I don't think designation of a new monument would impact the issues Lee talks about in any substantial way. These issues are not specific to the area or to Utah. They occur across this entire country and designating a national monument won't change them. Grazing will likely continue. Water rights are state issues. Rights assumed by the Feds will be junior to prior existing rights. Crazy diversion projects for movement of water from areas of surplus to areas of deficit have been proposed in many areas of the country.

Look at the GSENM as an example. Little has changed since designation. Use hasn't substantially increased, the area is still simply a viewshed for most Americans. The Powerplant site was locked up and maybe that's a good thing. Mineral development may have been impeded but maybe not. The area is so rough that development here is likely a difficult and expensive task. The BLM has constructed four (I think) visitor centers for the area so administrative costs have probably increased substantially. I think most visitation to the GSENM is limited to the visitor centers as tourists stop, look at displays and continue down the highway.

A full and complete debate in Congress should occur prior to any action to designate this area. If these protections are a priority for the nation it will occur. I personally don't think it's much of a priority for anyone other than locals in the area and elite recreational types who think something's gonna change. Executive action by the President will not make things better for anyone.

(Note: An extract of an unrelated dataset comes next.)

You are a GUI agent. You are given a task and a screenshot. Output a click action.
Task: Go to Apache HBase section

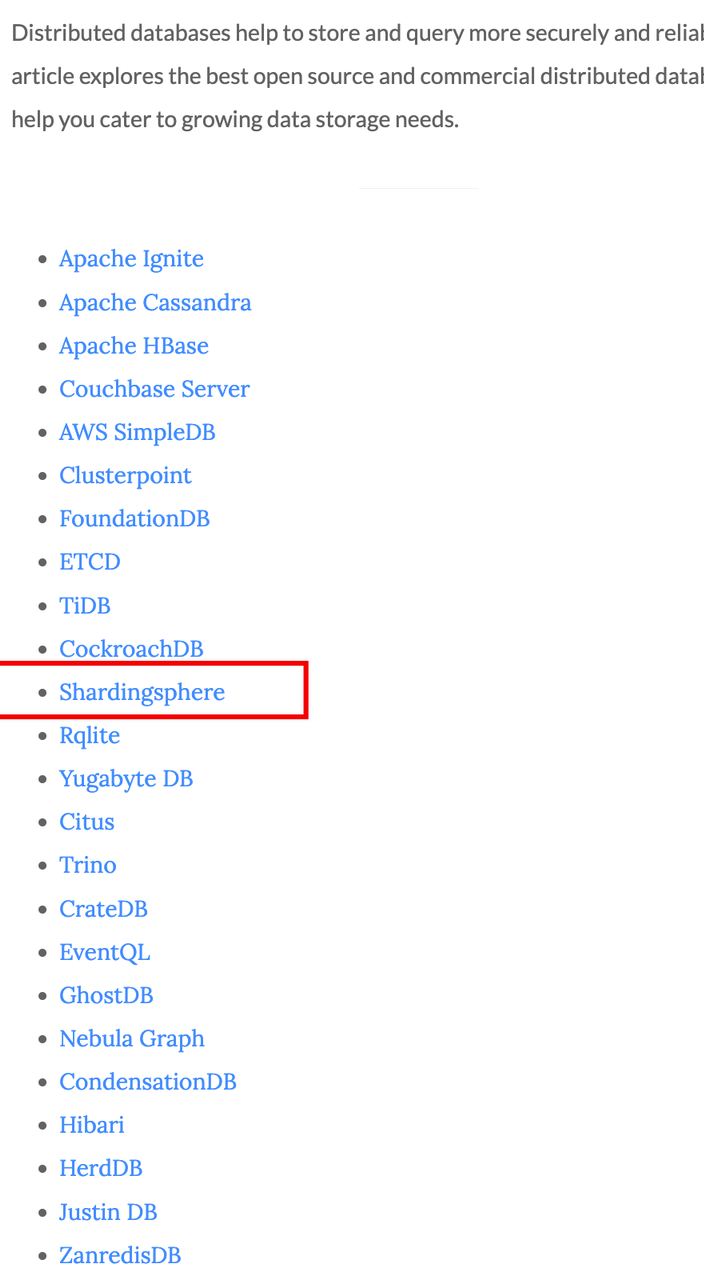(x=134, y=346)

That pretty well covers it, doesn't it?

So what objects of historic or scientific interest are being protected - and from what? I don't see any reference to these "objects" in the stated goals quoted in this article.


ecbuck,

Try this link to the page: http://www.suwa.org/wp-content/uploads/Canyonlands_4pager_MediumRes_8.8.12_.pdf. It describes the prehistoric structures. It also lists some of the potential threats to them.

As for other "historic landmarks, historic and prehistoric structures, and other objects of historic or scientific interest," there are plenty listed in the article if one remembers that "historic landmarks" and "other objects of historic interest" refer to natural elements as well as artifacts.